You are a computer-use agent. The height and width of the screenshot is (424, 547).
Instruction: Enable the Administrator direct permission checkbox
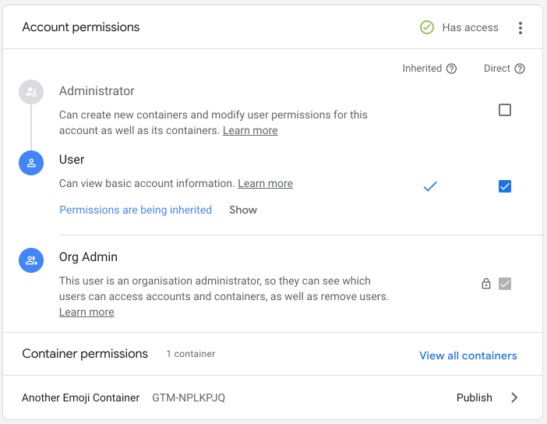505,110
==
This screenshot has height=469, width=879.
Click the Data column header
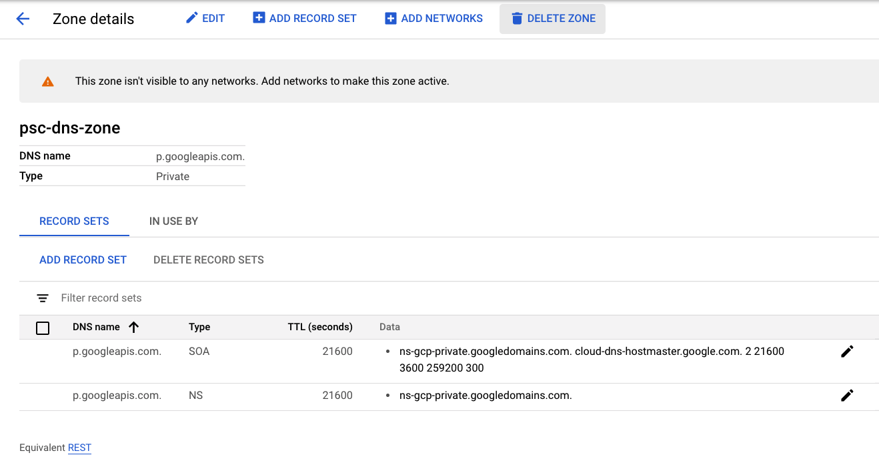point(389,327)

EXERCISE DESCRIPTION. Return the data from the line containing "This screenshot has height=469, width=879." up to and including the line containing "point(389,327)", copied exactly, with the pictures left out.

RESPONSE.
This screenshot has height=469, width=879.
Click the Data column header
point(389,327)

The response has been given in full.